练习目标: 从含有“is (532, 1087).”的那一行开始，一直到含有“at that location.”的那一行，把这些行原样照抄一遍，首尾两行都要包括在内。

已知数据:
%%
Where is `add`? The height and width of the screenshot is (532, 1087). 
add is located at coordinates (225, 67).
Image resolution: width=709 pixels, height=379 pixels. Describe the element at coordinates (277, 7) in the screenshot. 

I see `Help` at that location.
%%
%%
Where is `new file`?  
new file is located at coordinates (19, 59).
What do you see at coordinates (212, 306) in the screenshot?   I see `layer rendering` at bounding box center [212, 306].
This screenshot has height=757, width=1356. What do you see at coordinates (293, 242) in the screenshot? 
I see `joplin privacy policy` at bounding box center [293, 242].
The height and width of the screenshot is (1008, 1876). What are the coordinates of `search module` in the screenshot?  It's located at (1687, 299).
%%
结果:
Where is `add`? The height and width of the screenshot is (532, 1087). 
add is located at coordinates (225, 67).
Image resolution: width=709 pixels, height=379 pixels. Describe the element at coordinates (277, 7) in the screenshot. 

I see `Help` at that location.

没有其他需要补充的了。